» **Assignment**
Take the records below and retype them line by line, from the first line through the one containing "Image resolution: width=1143"; stop there.

» **Information shown**
══════════════════════════════
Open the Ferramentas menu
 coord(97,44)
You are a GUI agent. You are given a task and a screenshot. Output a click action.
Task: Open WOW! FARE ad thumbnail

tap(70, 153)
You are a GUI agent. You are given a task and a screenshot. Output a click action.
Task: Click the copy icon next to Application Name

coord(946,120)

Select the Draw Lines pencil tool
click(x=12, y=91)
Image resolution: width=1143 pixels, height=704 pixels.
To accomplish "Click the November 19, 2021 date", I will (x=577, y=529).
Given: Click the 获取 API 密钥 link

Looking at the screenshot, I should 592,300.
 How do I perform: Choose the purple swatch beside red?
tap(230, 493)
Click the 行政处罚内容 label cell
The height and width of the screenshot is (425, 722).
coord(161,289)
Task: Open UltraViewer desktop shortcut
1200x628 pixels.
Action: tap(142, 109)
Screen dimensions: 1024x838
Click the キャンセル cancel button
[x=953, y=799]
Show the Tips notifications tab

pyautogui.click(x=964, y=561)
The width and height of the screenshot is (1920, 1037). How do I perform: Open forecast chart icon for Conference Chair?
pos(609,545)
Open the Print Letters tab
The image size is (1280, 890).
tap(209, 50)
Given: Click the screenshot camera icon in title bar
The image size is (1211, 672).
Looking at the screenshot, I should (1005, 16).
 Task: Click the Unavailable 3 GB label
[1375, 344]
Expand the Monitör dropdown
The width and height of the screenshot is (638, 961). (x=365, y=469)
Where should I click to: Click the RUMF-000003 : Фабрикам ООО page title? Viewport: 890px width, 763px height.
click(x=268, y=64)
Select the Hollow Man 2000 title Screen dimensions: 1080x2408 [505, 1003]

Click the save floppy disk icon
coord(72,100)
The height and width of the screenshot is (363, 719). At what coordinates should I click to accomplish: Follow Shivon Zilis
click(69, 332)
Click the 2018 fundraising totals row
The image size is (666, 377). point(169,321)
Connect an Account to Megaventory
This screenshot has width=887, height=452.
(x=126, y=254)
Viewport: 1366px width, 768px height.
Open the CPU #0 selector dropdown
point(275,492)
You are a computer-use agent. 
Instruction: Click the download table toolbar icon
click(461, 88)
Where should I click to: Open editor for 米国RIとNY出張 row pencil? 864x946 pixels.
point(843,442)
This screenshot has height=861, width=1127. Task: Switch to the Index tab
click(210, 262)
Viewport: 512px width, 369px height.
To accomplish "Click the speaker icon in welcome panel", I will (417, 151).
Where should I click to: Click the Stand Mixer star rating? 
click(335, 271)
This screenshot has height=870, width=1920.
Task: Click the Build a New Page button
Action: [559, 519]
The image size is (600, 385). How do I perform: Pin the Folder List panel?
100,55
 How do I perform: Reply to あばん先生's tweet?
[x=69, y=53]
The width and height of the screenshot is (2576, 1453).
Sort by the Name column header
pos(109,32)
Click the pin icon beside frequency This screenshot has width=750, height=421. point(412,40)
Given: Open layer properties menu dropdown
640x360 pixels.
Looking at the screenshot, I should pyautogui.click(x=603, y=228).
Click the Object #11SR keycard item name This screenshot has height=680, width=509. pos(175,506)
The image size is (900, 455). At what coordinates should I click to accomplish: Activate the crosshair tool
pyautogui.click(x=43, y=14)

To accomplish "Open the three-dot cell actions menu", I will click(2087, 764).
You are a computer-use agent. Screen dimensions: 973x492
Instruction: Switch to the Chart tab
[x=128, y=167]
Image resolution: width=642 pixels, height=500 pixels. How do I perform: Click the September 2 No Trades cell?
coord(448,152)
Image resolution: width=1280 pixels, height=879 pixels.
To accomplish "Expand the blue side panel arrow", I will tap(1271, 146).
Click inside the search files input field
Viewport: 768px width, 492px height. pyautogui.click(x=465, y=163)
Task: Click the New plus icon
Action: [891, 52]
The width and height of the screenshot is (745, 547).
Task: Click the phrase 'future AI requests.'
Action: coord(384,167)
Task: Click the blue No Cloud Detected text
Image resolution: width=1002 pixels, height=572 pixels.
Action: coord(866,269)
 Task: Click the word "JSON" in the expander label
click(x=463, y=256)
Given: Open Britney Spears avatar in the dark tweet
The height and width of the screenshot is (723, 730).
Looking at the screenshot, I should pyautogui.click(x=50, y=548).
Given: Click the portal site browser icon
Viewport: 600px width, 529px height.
══════════════════════════════
» **Solution below**
Open the Ferramentas menu
 coord(97,44)
You are a GUI agent. You are given a task and a screenshot. Output a click action.
Task: Open WOW! FARE ad thumbnail

tap(70, 153)
You are a GUI agent. You are given a task and a screenshot. Output a click action.
Task: Click the copy icon next to Application Name

coord(946,120)

Select the Draw Lines pencil tool
click(x=12, y=91)
Image resolution: width=1143 pixels, height=704 pixels.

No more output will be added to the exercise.